Despite soaring interest in betting on the Super Bowl last month, sports wagers cratered by more than $215 million between January and February, according to state gaming regulators.
In January, patrons wagered $958 million at the state’s sportsbooks, the lion’s share of it online. Then in February, they wagered less than $743 million, according to data posted March 16 by the New Jersey Division of Gaming Enforcement.
All told, in-person activity at the state’s nine casinos continued to nosedive because of the COVID-19 pandemic and a litany of in-person capacity restrictions meant to curb the spread of the virus.
Total gaming revenue was $288 million last month, just a 0.3% increase from the $287 million gambling in February 2020.
Casino patronage at the brick and mortar locations fell 32.1% between February 2020 and last month, according to state data.

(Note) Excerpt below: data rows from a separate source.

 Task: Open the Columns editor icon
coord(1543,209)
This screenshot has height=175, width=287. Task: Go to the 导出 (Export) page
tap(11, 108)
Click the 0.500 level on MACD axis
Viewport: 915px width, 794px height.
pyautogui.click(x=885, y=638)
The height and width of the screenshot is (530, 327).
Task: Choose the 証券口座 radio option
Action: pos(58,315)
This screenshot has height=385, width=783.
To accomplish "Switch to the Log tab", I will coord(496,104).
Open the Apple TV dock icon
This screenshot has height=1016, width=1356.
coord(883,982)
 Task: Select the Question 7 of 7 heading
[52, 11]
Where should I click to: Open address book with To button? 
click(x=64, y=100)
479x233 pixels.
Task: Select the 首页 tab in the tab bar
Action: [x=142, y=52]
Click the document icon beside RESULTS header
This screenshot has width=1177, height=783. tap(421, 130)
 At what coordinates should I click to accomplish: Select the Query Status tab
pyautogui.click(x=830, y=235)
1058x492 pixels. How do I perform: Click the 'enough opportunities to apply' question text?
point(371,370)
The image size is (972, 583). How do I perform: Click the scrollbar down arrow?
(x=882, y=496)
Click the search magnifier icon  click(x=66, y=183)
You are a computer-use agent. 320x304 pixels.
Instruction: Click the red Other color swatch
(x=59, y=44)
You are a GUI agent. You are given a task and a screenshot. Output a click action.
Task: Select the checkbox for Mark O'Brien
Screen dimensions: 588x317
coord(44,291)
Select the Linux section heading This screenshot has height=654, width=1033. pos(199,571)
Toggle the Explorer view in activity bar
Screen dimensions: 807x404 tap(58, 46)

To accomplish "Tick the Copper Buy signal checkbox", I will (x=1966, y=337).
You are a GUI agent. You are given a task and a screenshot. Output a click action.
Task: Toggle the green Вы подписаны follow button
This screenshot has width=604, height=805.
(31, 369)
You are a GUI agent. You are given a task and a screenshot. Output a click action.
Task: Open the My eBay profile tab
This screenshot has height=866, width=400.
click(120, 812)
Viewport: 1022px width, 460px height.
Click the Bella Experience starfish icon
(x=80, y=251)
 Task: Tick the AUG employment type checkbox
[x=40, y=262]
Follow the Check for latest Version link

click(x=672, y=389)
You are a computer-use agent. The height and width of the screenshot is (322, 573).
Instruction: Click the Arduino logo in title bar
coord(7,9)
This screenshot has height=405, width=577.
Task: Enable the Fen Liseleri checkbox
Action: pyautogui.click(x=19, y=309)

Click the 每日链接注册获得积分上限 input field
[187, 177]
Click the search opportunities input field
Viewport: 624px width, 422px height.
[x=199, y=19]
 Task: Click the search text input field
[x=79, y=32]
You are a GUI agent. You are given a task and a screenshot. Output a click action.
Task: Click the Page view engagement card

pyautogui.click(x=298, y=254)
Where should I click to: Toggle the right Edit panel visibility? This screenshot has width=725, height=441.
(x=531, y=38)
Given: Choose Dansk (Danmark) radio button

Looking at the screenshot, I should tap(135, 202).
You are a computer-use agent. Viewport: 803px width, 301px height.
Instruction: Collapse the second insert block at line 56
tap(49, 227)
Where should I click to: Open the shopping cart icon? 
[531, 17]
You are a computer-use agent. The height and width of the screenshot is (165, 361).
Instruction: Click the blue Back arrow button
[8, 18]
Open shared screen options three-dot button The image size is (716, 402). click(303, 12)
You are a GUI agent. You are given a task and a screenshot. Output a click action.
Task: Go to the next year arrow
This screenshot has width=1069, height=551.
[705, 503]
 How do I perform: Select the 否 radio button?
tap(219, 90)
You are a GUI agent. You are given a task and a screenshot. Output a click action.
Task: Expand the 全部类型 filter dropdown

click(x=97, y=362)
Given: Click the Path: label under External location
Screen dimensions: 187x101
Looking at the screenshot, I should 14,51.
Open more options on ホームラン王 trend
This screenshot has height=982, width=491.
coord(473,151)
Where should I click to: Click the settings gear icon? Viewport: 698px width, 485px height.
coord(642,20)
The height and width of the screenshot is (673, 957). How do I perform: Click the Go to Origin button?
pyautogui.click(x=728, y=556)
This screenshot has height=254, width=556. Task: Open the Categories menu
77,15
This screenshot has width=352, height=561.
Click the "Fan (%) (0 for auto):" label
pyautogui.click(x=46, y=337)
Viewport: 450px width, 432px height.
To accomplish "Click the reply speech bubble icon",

Between March and July, casinos had to entirely shut down their in-person operations and rely solely on mobile and online gambling. Online gambling grew 80% year over year, with the house taking home $52 million in February 2020 and nearly $94 million this past February.
The Lloyd D. Levenson Institute for Gaming, Hospitality and Tourism at Stockton University estimated that over the past year, in-person gaming revenue dropped 48% while online and gaming revenue shot up 92%.
Trade shows and meetings dropped by 89%, which meant nearly 600,000 fewer visitors to the city during the pandemic and the collapse of an estimated $260 million in visitor spending, according to an analysis by the LIGHT Institute released March 16.
“Internet gaming and sports wagering continued to provide dependable sources of revenue for the gaming industry during February,” James Plousis, who chairs the state’s Casino Control Commission, said in a March 16 statement.
“Casino win could not compare to the pre-pandemic results of last year, before restrictions on capacity, amenities, and entertainment were implemented.”
Days before the Super Bowl, indoor capacity at casinos and indoor dining was expanded from 25% to 35%. It goes up again this Friday from 35% to 50%, and Plousis said that could “help speed the casino’s recovery.”